## Work task
Nothing but a number is wanted here: the count of lines in the data holding the word "agent".

## Data for review
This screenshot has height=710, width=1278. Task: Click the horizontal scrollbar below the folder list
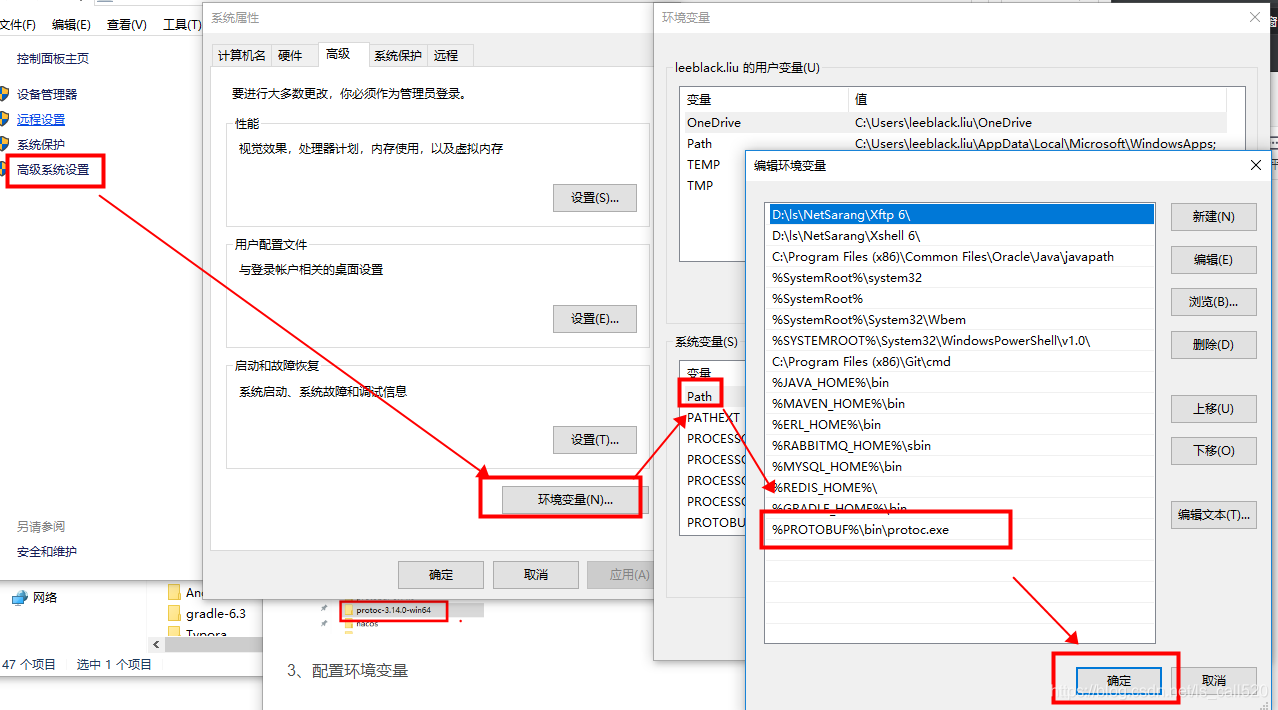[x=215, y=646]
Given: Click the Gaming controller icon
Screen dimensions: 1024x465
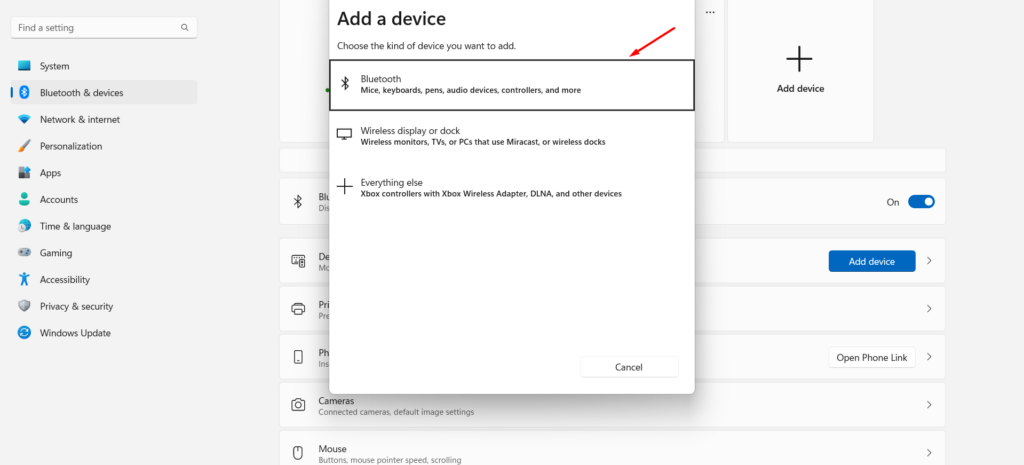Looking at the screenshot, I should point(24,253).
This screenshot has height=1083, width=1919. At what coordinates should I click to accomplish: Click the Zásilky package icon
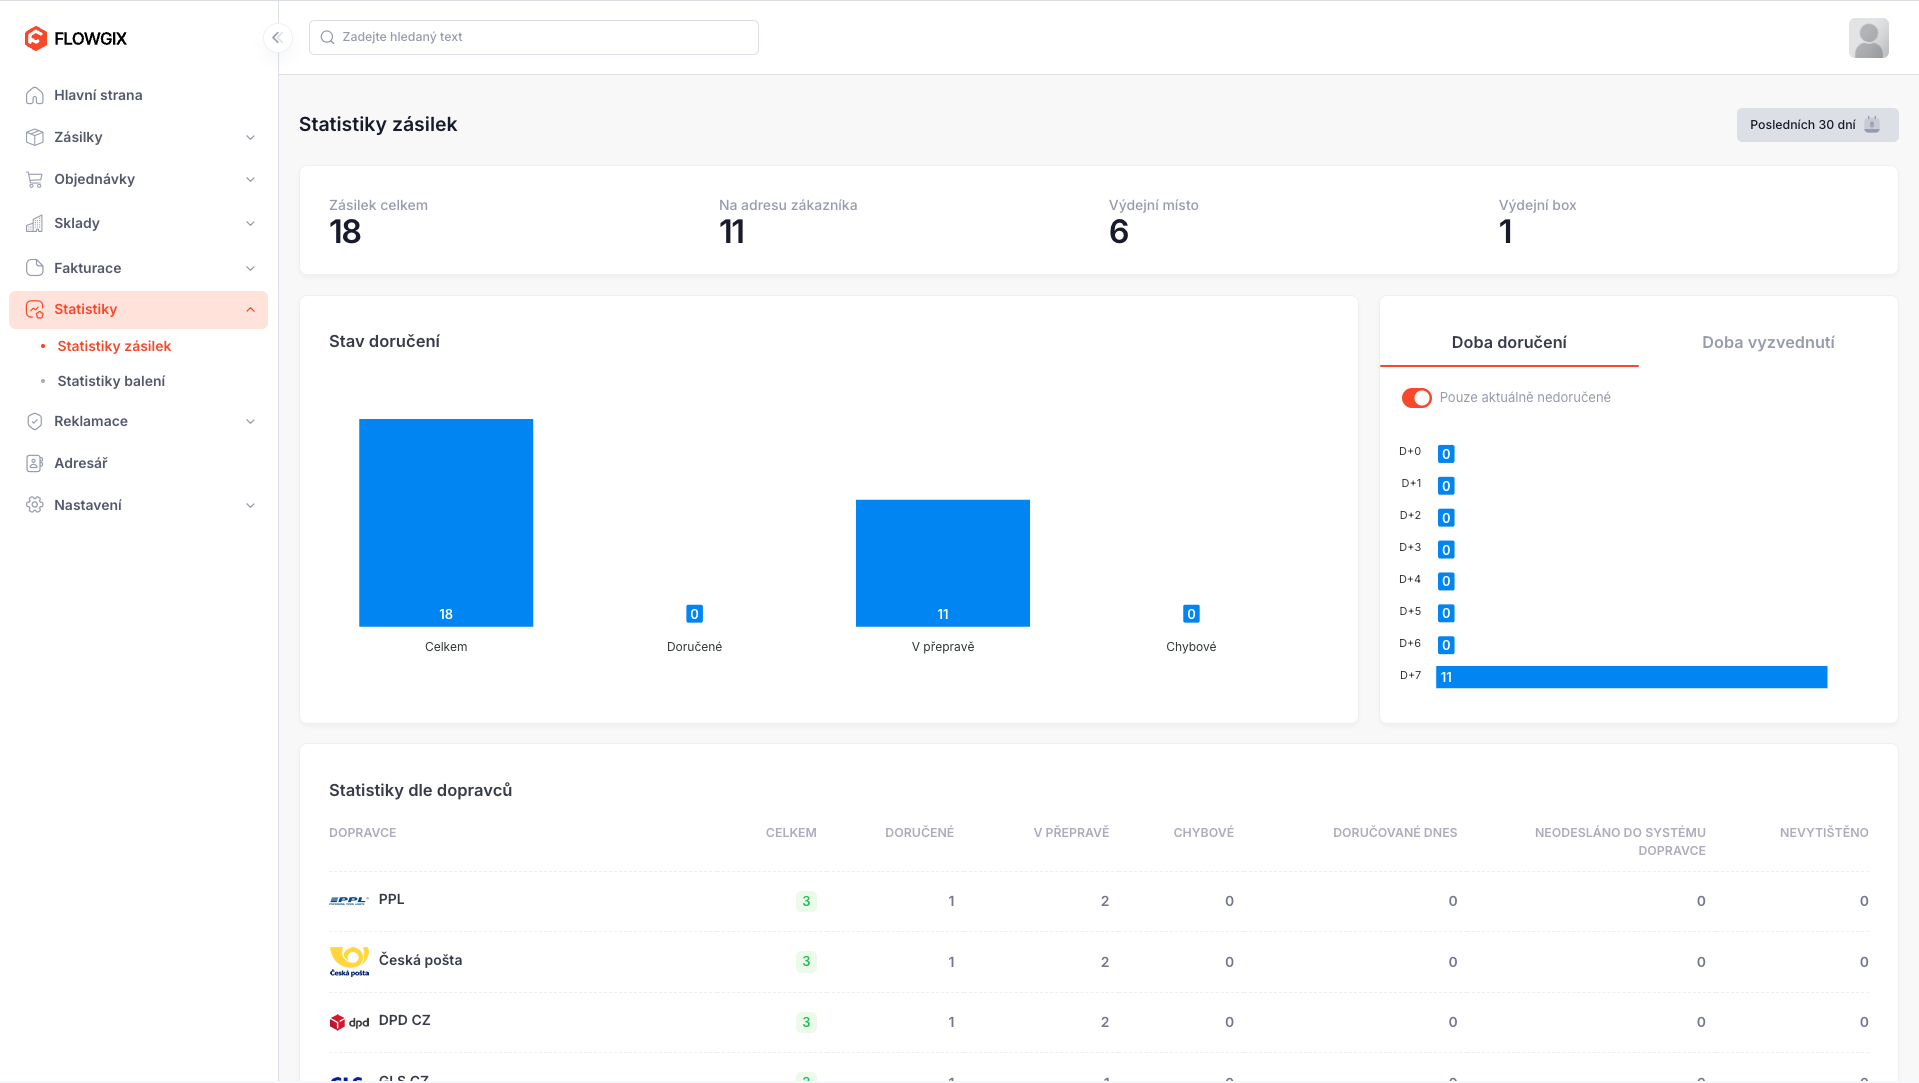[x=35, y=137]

...

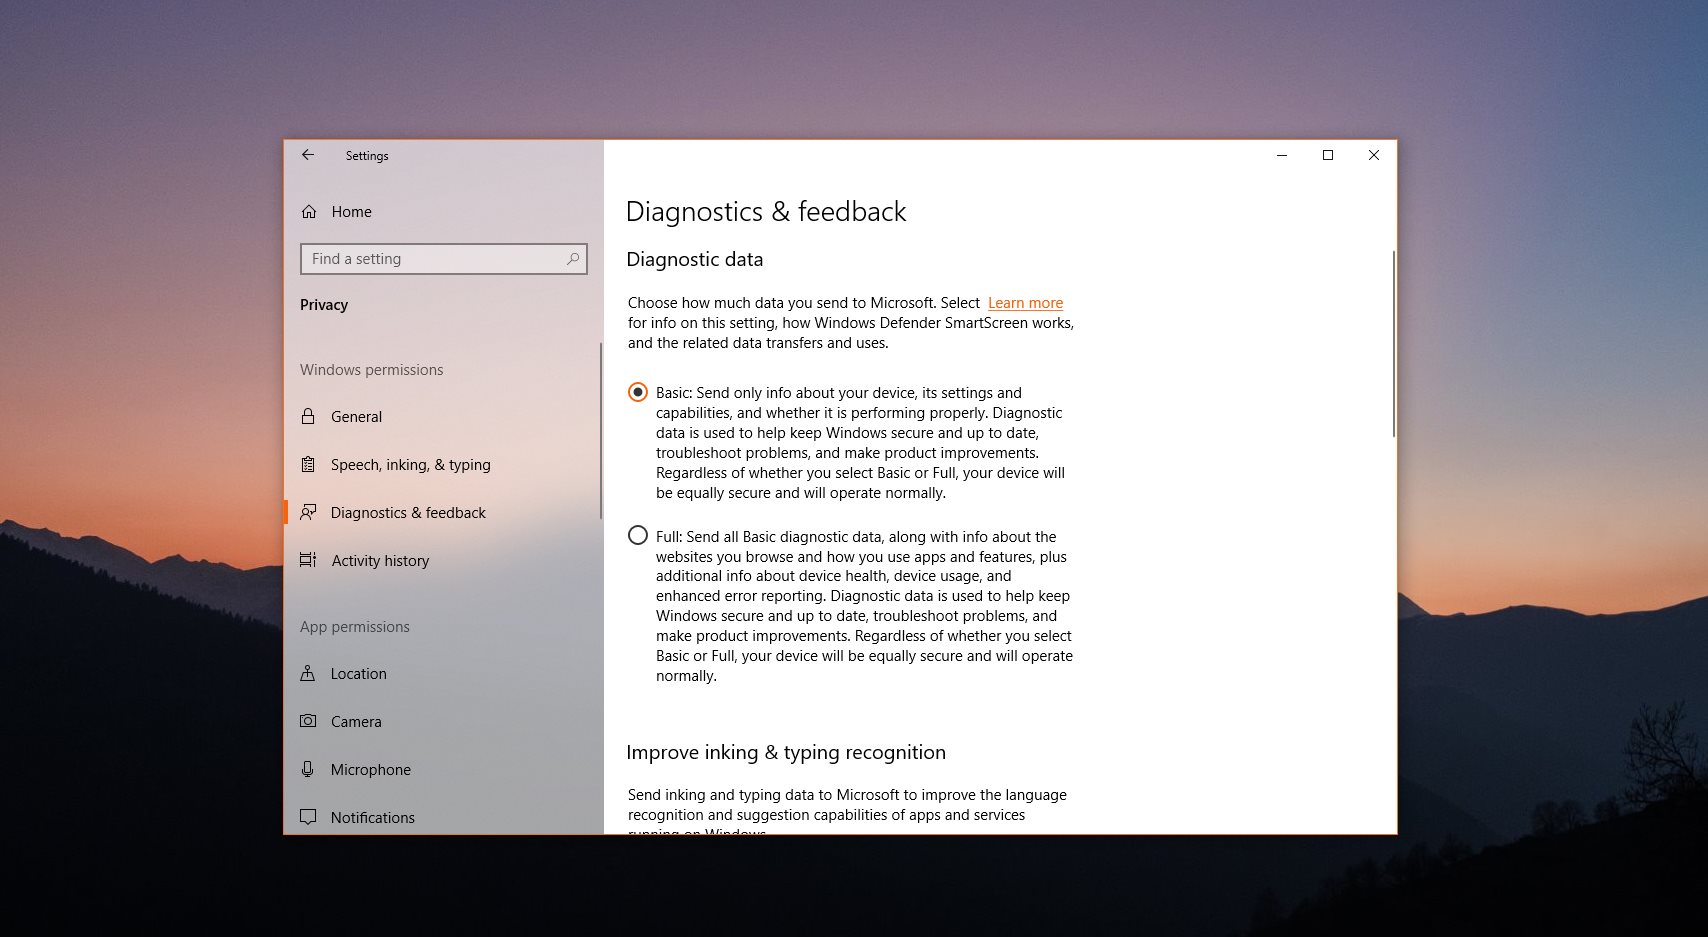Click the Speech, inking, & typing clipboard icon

* * *

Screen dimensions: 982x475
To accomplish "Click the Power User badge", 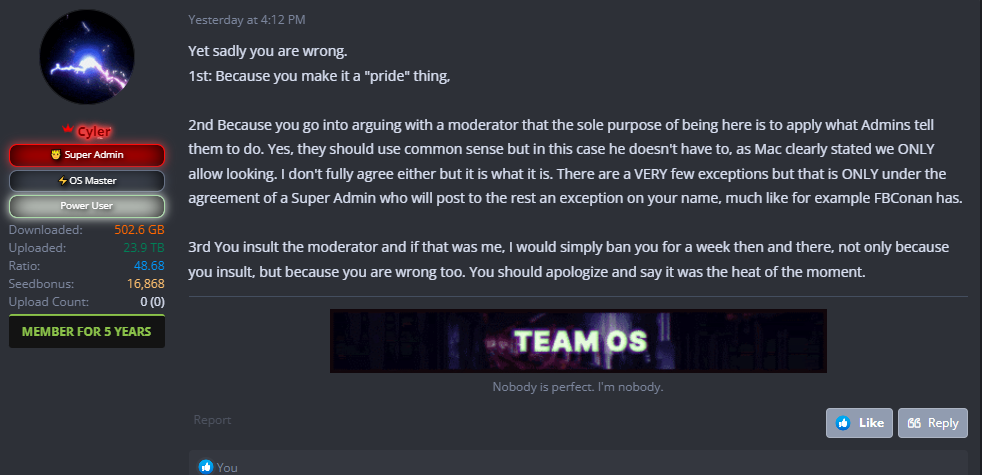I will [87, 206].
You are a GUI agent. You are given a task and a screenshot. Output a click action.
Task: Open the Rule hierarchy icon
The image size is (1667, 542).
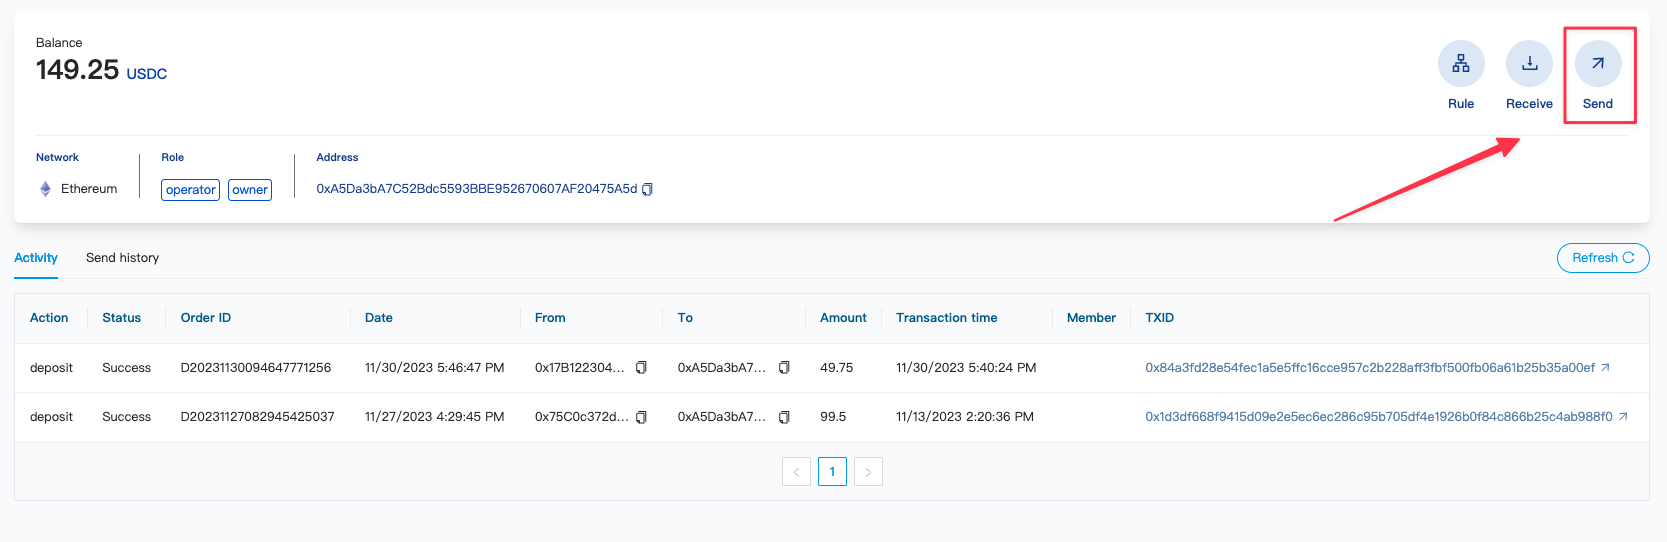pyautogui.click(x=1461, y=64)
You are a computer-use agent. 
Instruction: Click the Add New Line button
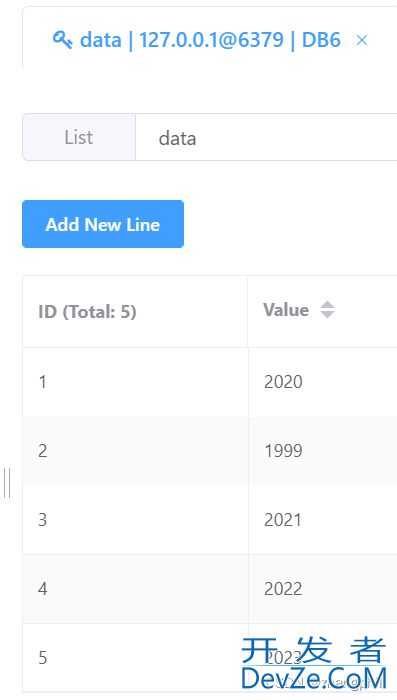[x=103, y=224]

## Finished task
2